== PROBLEM DETAILS ==
Every line of the data below is to be duplicated exactly, pictures excepted.

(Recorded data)
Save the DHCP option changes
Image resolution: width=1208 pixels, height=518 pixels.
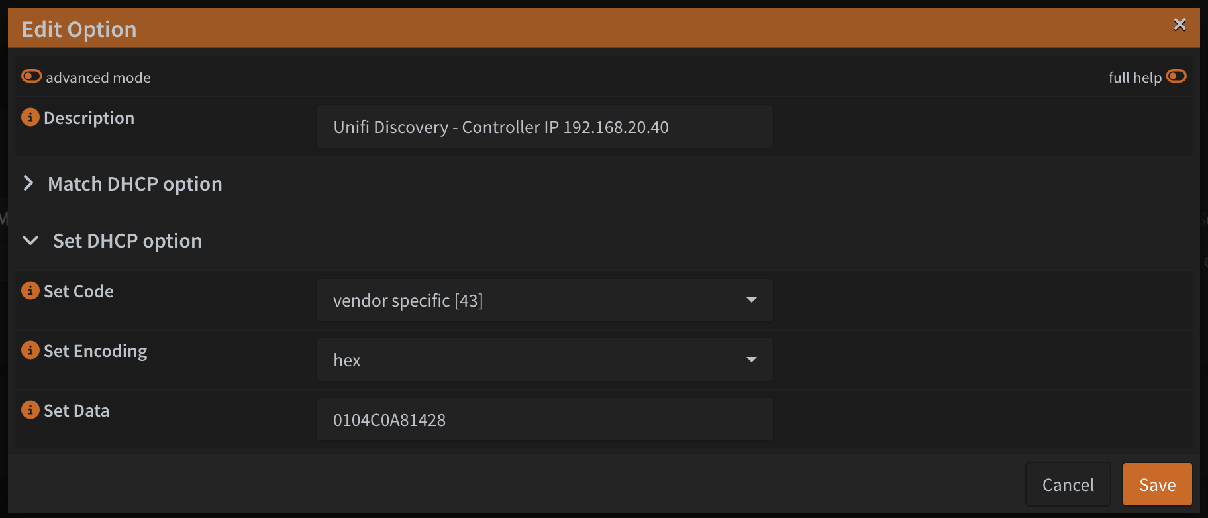(x=1157, y=484)
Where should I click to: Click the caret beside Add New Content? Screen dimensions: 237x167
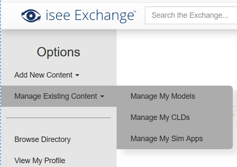(x=77, y=75)
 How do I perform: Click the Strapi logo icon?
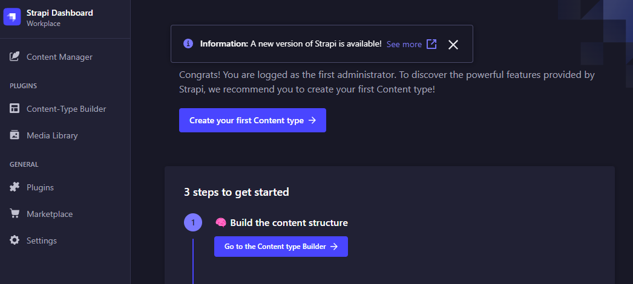[12, 17]
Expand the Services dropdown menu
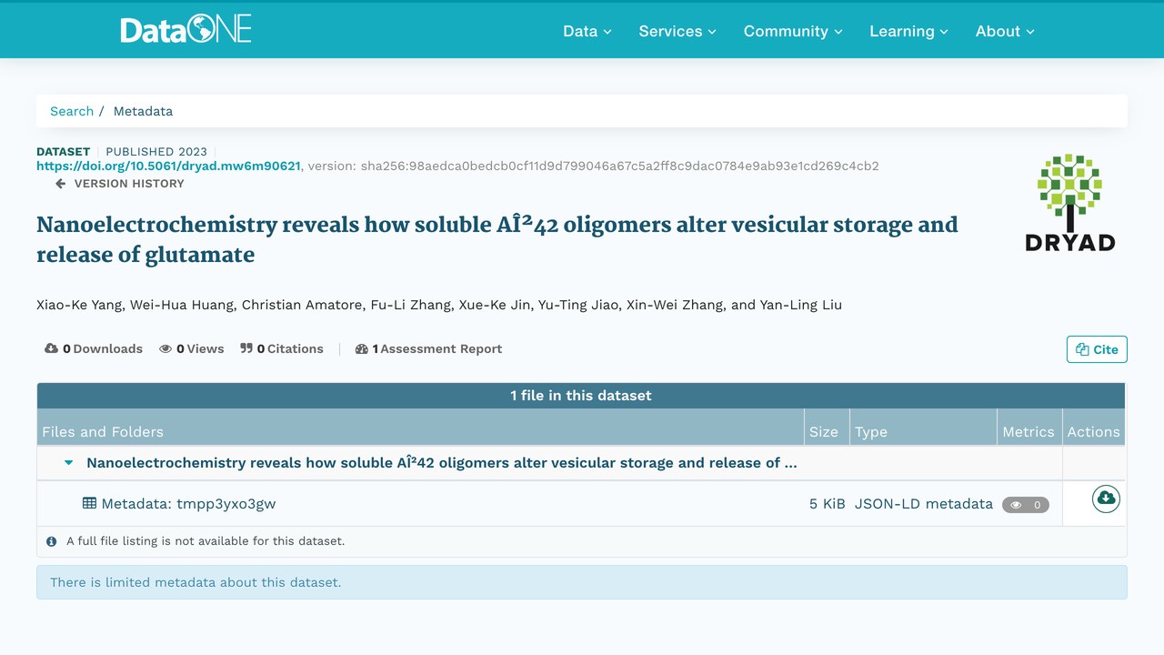1164x655 pixels. [677, 31]
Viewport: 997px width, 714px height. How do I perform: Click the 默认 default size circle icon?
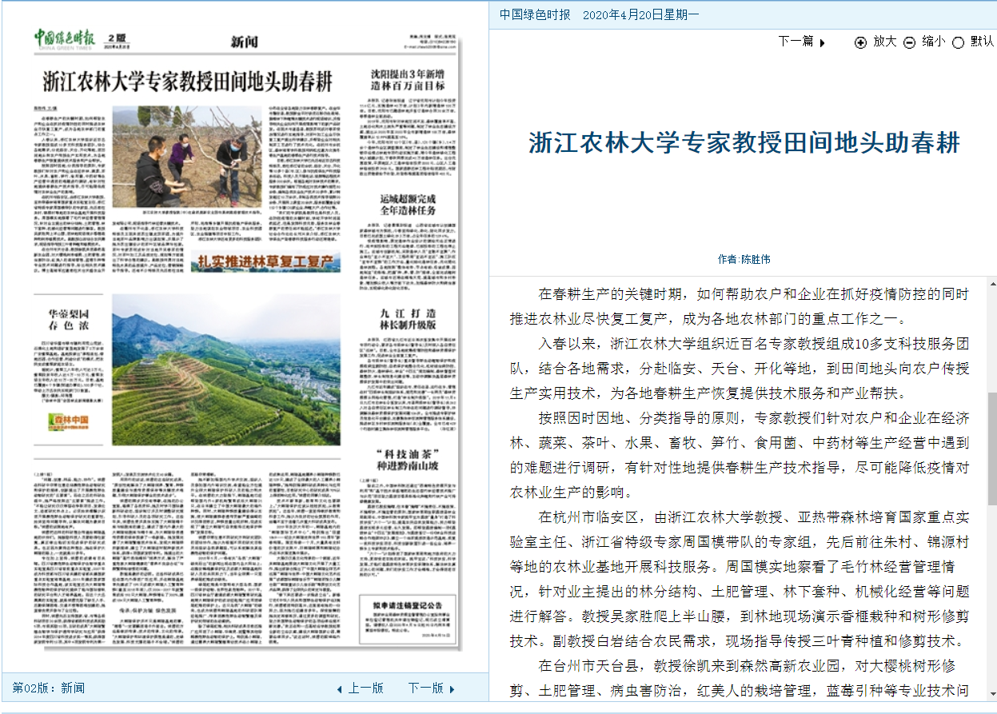pyautogui.click(x=958, y=42)
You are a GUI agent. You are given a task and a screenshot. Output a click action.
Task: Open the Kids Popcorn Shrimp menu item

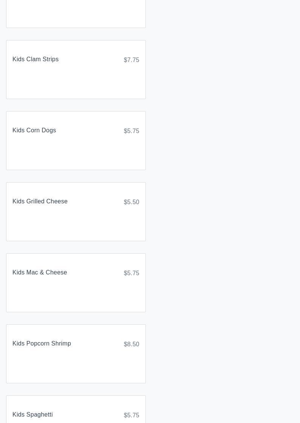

== ANSWER TO THIS PROBLEM ==
Save the DHCP option changes
Image resolution: width=1208 pixels, height=518 pixels.
(x=1157, y=484)
Where should I click to: Click the caret beside Add New Content? Screen dimensions: 237x167
(x=77, y=75)
 How do I perform: Click the Strapi logo icon?
[12, 17]
Expand the Services dropdown menu
1164x655 pixels. [677, 31]
Viewport: 997px width, 714px height. How do I perform: Click the 默认 default size circle icon?
pyautogui.click(x=958, y=42)
You are a GUI agent. You are given a task and a screenshot. Output a click action.
Task: Open the Kids Popcorn Shrimp menu item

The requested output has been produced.